Return each line of the data below exactly, omitting any pictures.

───── Data supplied

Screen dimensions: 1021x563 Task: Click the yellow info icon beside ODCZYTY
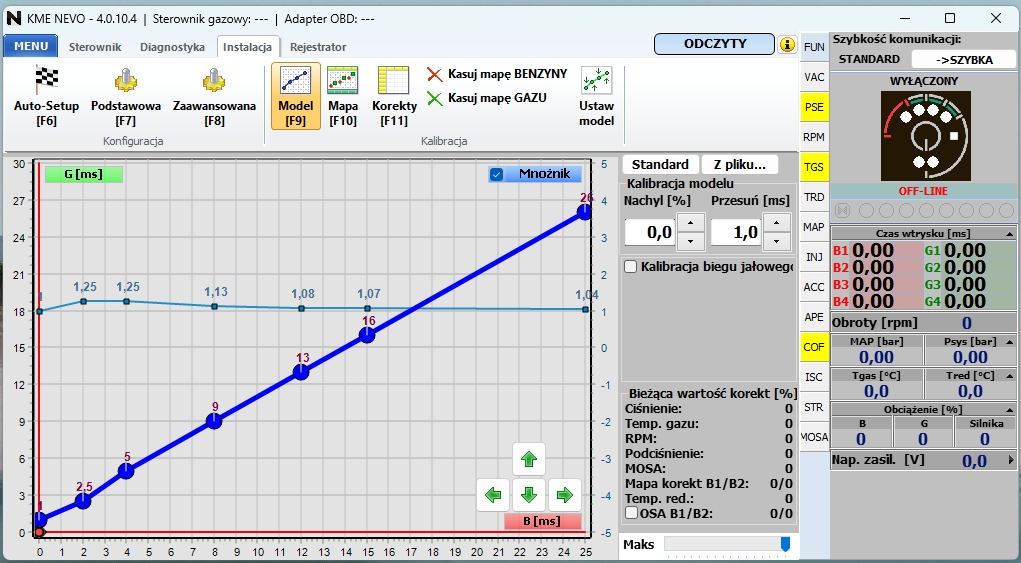pos(788,45)
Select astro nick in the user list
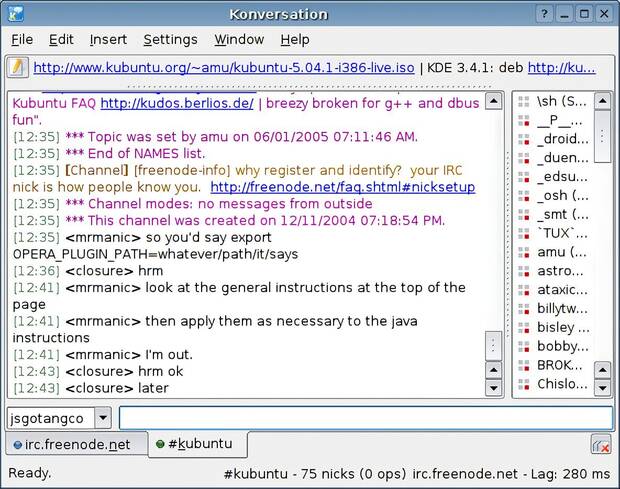This screenshot has width=620, height=489. pos(561,271)
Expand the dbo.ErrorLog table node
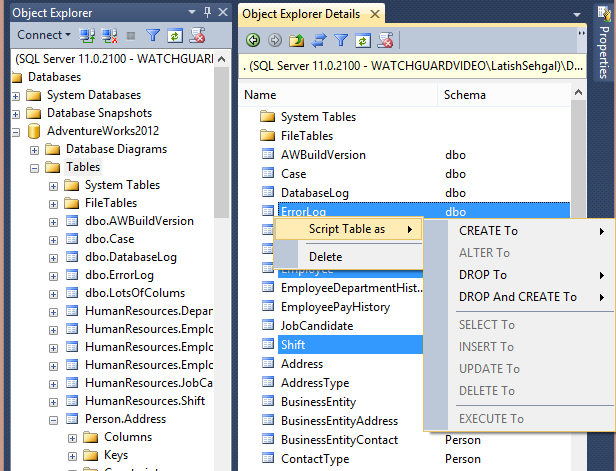 (x=54, y=275)
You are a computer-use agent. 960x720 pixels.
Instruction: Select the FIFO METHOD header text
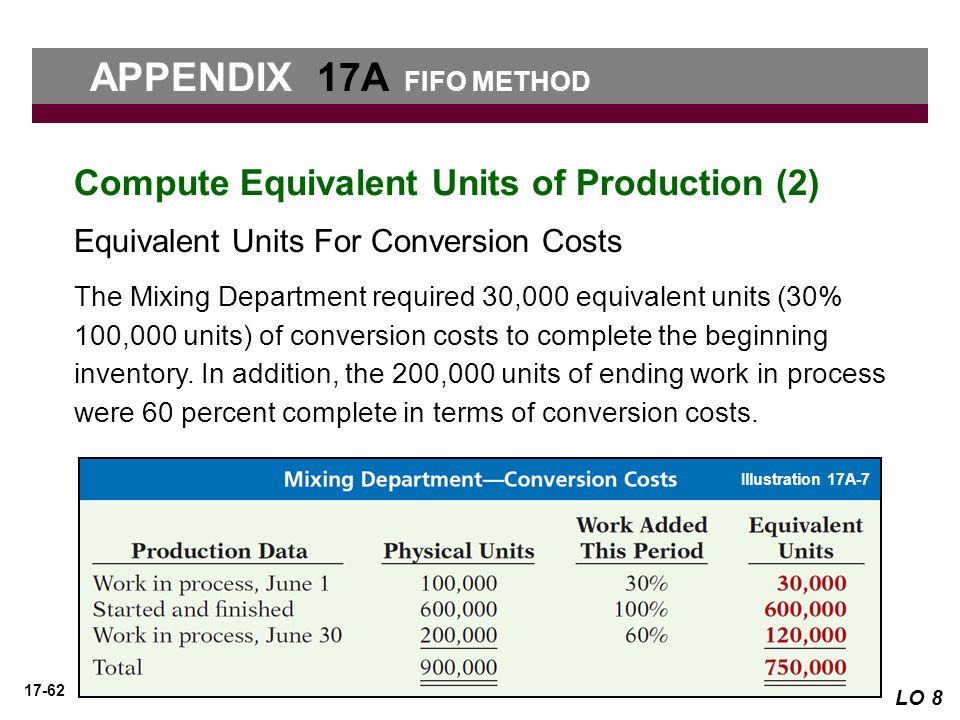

──────────

§ **Solution**
Screen dimensions: 1021x563 Task: Click the yellow info icon beside ODCZYTY
pos(788,45)
Select astro nick in the user list
This screenshot has width=620, height=489. pos(561,271)
Expand the dbo.ErrorLog table node
 (x=54, y=275)
You are a computer-use agent. 960x720 pixels.
Instruction: Select the FIFO METHOD header text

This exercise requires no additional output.